A MESSAGE FROM THE REV. J.C. AUSTIN: ALIGNING OUR WILL WITH GOD’S
Buffalo, NY. Laguna Beach, CA. Uvalde, TX. These three communities have almost nothing in common: Buffalo
is a small city struggling to revitalize itself in the “Rust Belt,” the old industrial corridor that straddles the
Northeast and the Midwest. Laguna Beach is a wealthy community in glitzy Orange County, just outside of Los
Angeles. Uvalde is a sunbaked small town in the rural area west of San Antonio, about halfway to the Mexican
border. Pretty much everything you can think of, from geographic location to racial/ethnic diversity to
economic opportunity to local climate, is radically different.
They only seem to have one thing in common: they’ve all been the site of a mass shooting in the United States in less than a 10-day span. Uvalde, in particular, is hitting hard, because it’s the second-deadliest school shooting in history (and, appallingly, there is a lot of competition for that title, eclipsed only by the horrors of Sandy Hook ten years ago, of which it is all too reminiscent.)
Part of what is so hard about all this is the familiarity of it. The entire world should stop when 19 elementary school children and their two teachers are murdered by a gunman while sitting in their classrooms. But, while this one is getting more attention than most, the world isn’t stopping, because these events have become part of the fabric of American life since Columbine in 1999.
In fact, there is a predictable public liturgy that is already being followed instead: a news cycle in which dismay and grief are expressed, and “thoughts and prayers” are offered by public figures; a vigorous debate over the causes and solutions to rampant gun violence in the United States; and a failure of any meaningful leadership or action or even experimentation in addressing those causes or pursuing those solutions. And then the liturgy is concluded until the next time.

Data extract:

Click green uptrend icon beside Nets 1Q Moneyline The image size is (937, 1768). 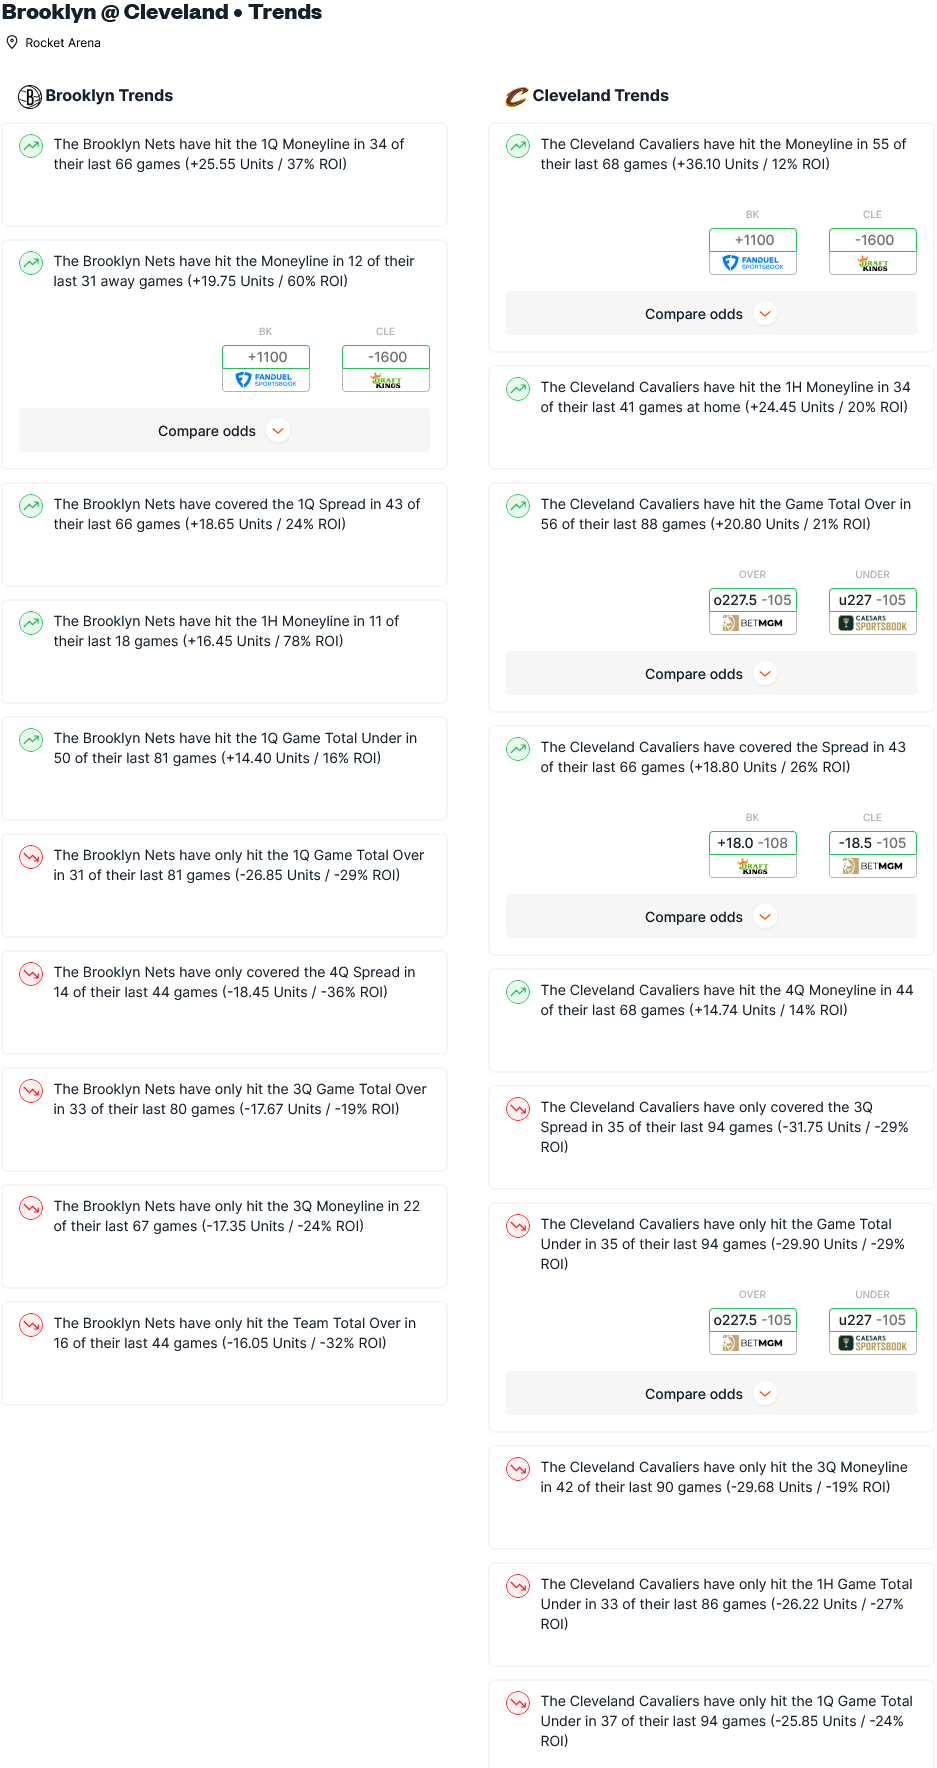(x=32, y=146)
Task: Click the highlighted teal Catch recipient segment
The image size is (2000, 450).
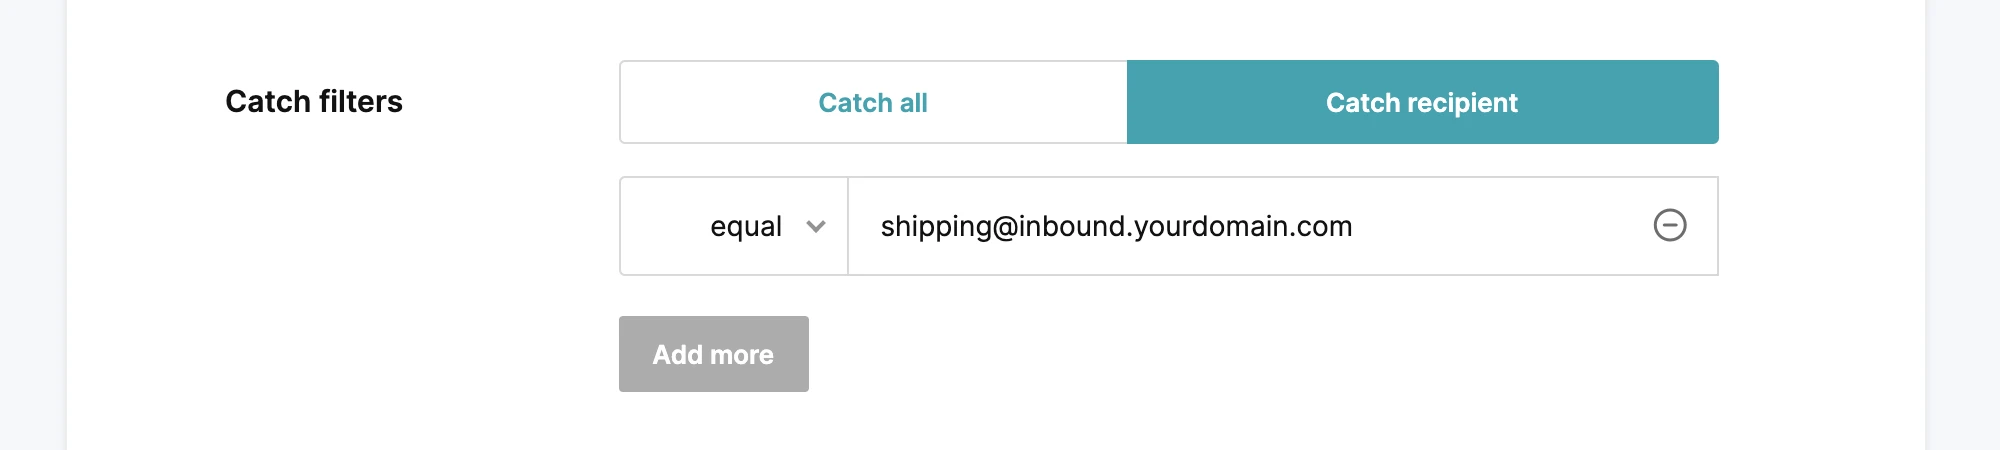Action: [x=1422, y=102]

What is asked:
[a] The message on mass shootings names several ways the three communities differ from one another. List each of these ways.
[b] Translate this sentence from the message on mass shootings into Spanish: "Part of what is so hard about all this is the familiarity of it."

Solutions per task:
[a]
geographic location
racial/ethnic diversity
economic opportunity
local climate

[b] Parte de lo que resulta tan difícil de todo esto es lo familiar que es.